• EXERCISE DETAILS: Go over the records and copy every line with the string "Graisse".

• EXTRACTED MATERIAL:
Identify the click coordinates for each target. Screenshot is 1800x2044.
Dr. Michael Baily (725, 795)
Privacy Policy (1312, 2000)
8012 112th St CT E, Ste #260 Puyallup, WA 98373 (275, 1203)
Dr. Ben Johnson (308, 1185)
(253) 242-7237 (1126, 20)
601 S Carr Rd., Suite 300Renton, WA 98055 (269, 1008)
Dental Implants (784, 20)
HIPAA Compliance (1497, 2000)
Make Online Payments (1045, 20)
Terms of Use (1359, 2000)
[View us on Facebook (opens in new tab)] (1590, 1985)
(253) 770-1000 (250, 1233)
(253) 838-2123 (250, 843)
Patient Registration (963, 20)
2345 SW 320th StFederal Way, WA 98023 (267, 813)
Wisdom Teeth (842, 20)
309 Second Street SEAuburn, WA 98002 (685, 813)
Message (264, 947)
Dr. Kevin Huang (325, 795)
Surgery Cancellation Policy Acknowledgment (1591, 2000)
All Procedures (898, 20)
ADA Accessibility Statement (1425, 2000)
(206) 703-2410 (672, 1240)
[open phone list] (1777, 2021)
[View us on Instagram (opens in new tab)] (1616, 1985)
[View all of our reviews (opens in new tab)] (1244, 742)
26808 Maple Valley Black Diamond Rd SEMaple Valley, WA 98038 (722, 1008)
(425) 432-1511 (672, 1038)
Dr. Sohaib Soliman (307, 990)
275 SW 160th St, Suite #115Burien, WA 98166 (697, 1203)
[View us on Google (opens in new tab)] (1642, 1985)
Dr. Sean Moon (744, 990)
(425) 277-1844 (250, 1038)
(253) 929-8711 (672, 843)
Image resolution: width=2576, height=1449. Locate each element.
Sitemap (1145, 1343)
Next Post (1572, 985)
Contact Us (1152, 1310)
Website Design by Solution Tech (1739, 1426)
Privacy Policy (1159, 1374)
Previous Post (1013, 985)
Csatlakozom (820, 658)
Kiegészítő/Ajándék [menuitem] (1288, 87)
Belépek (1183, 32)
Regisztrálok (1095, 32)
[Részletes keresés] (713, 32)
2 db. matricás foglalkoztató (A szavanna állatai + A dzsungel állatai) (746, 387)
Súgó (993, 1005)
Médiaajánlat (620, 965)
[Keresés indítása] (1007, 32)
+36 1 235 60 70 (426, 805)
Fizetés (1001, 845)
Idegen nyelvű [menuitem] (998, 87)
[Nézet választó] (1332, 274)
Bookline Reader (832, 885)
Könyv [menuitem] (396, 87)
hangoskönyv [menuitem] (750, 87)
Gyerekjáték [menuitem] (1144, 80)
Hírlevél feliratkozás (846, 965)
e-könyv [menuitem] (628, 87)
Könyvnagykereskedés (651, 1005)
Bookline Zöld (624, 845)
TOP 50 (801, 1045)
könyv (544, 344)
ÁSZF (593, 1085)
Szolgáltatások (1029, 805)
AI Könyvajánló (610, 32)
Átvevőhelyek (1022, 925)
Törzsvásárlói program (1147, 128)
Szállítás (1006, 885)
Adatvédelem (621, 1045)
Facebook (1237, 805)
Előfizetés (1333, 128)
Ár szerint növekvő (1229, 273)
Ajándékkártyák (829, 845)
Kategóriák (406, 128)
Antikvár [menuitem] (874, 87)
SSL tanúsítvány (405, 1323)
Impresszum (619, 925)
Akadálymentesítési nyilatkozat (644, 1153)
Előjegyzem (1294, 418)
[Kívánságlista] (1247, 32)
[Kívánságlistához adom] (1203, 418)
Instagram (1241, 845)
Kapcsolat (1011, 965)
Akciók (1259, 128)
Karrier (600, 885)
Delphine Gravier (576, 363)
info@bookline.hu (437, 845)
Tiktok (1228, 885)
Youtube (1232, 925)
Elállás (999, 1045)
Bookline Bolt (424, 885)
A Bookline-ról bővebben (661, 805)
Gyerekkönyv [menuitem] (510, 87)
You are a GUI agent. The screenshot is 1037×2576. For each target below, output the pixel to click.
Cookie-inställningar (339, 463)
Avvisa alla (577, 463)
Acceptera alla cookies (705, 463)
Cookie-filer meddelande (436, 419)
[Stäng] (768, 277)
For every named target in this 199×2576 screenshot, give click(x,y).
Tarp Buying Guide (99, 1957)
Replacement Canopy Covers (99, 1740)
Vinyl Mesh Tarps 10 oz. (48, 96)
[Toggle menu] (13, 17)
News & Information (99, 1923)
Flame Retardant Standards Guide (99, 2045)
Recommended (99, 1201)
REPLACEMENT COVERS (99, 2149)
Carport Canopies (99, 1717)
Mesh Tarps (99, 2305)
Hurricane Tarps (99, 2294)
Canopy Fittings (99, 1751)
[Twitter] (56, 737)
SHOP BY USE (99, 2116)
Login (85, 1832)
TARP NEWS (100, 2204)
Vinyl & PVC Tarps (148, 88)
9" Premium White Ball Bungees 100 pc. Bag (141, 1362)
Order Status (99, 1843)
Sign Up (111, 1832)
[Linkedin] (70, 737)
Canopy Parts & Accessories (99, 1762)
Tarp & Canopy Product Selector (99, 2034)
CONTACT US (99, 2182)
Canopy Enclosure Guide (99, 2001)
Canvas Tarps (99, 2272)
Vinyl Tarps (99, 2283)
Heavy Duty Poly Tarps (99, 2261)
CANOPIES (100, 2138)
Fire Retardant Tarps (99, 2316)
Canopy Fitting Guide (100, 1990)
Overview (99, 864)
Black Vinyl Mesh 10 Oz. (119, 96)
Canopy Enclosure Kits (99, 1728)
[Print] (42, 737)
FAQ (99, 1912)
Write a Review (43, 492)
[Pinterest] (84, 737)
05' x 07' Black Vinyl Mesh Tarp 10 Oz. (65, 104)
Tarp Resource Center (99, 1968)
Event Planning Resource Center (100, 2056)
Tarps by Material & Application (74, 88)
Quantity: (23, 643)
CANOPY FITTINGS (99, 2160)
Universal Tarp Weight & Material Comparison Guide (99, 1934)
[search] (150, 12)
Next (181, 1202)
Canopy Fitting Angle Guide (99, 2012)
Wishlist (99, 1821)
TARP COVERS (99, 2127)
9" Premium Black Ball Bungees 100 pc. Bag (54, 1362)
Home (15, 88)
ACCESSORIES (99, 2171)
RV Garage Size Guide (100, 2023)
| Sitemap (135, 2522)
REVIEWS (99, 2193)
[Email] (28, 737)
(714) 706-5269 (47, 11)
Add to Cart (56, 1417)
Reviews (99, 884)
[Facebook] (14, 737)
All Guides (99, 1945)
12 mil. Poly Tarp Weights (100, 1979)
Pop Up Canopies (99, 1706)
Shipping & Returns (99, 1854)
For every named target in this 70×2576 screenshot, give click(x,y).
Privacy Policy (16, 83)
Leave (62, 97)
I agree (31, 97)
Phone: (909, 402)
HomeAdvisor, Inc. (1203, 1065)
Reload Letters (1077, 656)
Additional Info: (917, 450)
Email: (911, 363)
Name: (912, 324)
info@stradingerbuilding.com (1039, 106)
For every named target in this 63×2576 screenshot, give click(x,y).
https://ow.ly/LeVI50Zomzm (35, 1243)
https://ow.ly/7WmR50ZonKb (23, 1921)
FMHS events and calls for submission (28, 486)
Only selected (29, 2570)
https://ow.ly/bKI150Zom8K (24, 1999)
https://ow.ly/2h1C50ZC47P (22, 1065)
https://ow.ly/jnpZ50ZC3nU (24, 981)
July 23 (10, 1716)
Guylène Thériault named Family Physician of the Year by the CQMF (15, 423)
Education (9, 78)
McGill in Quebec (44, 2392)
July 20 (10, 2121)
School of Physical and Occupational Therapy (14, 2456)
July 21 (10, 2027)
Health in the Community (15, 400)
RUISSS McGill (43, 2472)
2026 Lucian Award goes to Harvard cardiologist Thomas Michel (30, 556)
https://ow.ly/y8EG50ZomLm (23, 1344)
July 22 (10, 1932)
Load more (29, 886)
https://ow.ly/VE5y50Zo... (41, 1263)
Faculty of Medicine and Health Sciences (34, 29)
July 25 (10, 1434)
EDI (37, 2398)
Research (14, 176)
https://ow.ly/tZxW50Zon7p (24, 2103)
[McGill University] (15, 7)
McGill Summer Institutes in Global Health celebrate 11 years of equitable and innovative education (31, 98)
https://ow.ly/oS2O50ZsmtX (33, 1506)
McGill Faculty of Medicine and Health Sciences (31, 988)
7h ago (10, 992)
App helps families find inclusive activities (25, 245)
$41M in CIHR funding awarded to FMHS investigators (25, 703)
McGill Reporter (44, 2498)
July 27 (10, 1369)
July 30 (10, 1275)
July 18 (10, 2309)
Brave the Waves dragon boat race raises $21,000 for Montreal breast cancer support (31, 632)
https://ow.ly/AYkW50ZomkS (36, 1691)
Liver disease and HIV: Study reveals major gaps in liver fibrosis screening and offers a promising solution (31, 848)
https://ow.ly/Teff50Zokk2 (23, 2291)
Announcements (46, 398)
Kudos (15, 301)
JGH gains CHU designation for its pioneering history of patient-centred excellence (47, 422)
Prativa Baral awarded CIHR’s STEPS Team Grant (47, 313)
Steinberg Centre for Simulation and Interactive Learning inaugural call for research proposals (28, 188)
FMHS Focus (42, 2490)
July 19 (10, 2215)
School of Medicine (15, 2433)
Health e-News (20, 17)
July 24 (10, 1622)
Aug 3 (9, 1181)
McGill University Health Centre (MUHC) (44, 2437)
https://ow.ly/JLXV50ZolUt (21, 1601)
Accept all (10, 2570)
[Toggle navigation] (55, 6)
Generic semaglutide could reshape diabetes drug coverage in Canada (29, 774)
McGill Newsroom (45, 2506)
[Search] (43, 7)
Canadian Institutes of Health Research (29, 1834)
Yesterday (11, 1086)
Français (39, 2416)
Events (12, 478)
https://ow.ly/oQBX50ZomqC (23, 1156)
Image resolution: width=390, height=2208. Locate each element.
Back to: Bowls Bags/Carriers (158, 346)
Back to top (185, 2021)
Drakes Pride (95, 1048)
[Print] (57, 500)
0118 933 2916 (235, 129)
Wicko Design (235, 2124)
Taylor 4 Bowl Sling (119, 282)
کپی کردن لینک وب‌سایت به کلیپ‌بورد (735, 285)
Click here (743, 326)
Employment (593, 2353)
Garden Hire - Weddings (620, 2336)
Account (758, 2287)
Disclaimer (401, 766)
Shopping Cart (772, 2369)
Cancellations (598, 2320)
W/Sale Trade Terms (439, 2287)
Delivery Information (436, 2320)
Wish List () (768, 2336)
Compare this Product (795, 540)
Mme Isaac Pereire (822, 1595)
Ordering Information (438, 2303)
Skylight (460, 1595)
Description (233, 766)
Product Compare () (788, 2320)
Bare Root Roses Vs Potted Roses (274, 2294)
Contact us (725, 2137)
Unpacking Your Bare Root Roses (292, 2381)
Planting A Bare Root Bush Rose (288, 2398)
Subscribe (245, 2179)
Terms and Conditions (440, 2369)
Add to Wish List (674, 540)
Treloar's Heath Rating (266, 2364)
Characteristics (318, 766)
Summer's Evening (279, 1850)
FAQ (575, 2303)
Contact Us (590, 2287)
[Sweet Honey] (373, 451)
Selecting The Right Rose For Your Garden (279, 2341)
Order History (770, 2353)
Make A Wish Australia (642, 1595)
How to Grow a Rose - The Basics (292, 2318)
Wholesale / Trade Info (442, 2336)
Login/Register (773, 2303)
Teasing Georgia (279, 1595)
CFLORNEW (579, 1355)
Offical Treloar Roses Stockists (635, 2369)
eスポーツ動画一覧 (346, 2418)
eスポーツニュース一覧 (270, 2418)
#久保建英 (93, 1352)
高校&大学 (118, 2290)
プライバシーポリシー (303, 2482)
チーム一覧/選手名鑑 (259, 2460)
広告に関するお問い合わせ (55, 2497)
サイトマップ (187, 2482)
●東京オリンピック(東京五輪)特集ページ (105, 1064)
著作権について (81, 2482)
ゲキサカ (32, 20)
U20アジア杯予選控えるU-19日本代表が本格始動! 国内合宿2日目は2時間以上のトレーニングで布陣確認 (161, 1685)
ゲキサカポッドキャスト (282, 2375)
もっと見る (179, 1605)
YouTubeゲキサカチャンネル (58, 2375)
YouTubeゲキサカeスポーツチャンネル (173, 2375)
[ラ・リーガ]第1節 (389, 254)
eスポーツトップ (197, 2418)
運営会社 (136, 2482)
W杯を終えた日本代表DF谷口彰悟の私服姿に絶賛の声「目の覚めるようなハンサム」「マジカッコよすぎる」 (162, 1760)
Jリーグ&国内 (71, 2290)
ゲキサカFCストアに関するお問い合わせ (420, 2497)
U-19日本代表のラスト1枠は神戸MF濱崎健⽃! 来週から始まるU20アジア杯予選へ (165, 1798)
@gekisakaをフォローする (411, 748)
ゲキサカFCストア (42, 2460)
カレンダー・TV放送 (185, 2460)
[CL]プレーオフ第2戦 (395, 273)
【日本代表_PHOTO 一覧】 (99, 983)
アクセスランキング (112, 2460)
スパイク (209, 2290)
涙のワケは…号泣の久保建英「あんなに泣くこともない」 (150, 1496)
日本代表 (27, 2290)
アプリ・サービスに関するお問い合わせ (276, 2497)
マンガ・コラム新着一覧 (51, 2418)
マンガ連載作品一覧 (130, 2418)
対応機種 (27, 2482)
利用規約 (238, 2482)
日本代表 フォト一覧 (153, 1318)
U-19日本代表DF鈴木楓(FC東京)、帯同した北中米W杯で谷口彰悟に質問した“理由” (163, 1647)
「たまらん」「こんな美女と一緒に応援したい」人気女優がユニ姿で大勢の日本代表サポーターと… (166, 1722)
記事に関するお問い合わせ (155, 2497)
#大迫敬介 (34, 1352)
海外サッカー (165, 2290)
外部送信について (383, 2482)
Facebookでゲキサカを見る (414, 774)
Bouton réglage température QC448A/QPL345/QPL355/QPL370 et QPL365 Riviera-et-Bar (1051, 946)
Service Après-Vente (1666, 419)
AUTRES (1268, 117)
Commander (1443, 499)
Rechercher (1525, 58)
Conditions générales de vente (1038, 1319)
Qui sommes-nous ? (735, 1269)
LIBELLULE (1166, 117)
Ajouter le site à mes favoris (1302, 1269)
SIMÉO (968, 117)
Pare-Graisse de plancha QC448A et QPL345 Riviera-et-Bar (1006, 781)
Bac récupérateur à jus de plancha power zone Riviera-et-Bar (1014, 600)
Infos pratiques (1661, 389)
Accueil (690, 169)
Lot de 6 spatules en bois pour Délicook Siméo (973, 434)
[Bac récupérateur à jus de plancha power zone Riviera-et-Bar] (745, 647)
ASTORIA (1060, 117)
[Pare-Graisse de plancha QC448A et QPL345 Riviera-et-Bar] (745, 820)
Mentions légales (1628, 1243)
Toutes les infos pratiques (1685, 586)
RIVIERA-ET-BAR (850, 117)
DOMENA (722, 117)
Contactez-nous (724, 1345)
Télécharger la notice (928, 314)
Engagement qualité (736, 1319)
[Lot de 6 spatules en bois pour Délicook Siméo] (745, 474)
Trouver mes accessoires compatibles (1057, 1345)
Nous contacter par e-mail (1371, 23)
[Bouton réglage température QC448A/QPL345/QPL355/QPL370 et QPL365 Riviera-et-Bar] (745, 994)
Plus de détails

• YOUR SOLUTION:
Pare-Graisse de plancha QC448A et QPL345 Riviera-et-Bar (1006, 781)
[Pare-Graisse de plancha QC448A et QPL345 Riviera-et-Bar] (745, 820)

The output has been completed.